A new research analysis finds that defined benefit (DB) pension plans are strongly preferred over 401(k)-type defined contribution (DC) individual accounts.

The study analyzes seven state retirement systems that offer a choice between DB and DC plans to find that the DB uptake rate ranges from 98 to 75 percent. The percentage of new employees choosing DC plans ranges from 2 to 25 percent for the plans studied.

In recent years, a few states have offered public employees a choice between primary DB and DC plans. The new study, Decisions, Decisions: Retirement Plan Choices for Public Employees and Employers, analyzes the choices made by employees and finds that:

  • When given the choice between a primary DB or DC plan, public employees overwhelmingly choose the DB pension plan.
  • DB pensions are more cost efficient than DC accounts due to higher investment returns and longevity risk pooling.
  • DC accounts lack supplemental benefits such as death and disability protection. These can still be provided, but require extra contributions outside the DC plan which are therefore not deposited into the members’ accounts.
  • When states look at shifting from a DB pension to DC accounts, such a shift does not close funding shortfalls and can increase retirement costs.
  • A “hybrid” plan for new employees in Utah provides a unique case study in that it has capped the pension funding risk to the employer and shifted risk to employees.

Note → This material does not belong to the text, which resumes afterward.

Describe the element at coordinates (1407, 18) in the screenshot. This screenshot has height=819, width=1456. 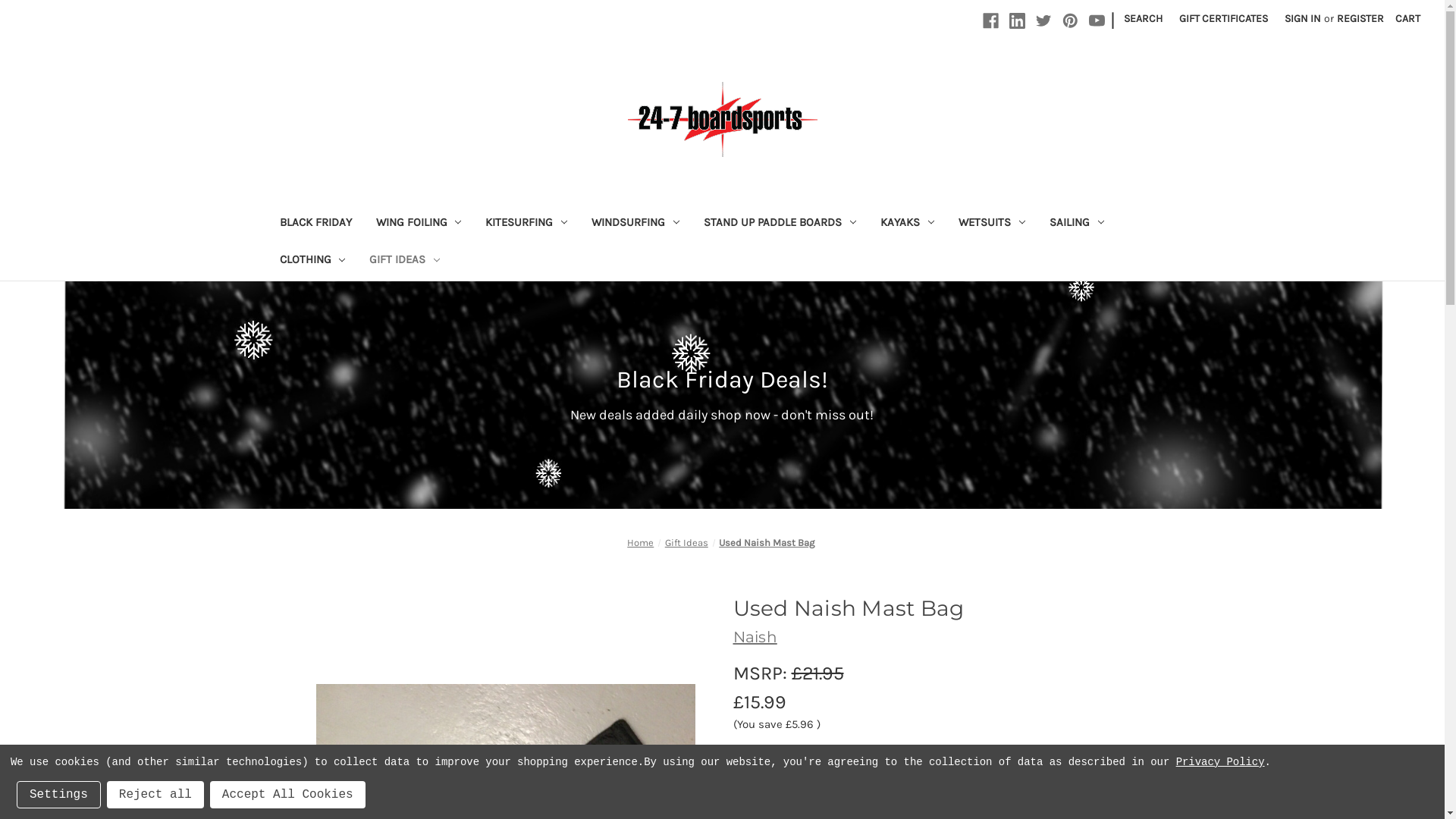
I see `'CART'` at that location.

The seven plans offering DB and DC choice that were analyzed for the study include Colorado Public Employees’ Retirement Association, Florida Retirement System, Montana Public Employee Retirement Administration, North Dakota Public Employees Retirement System, Ohio Public Employees Retirement System, State Teachers Retirement System of Ohio, and South Carolina Retirement Systems.

The report is co-authored by Mark Olleman, consulting actuary and principal with Milliman, Inc. and Ilana Boivie, NIRS economist and director of programs.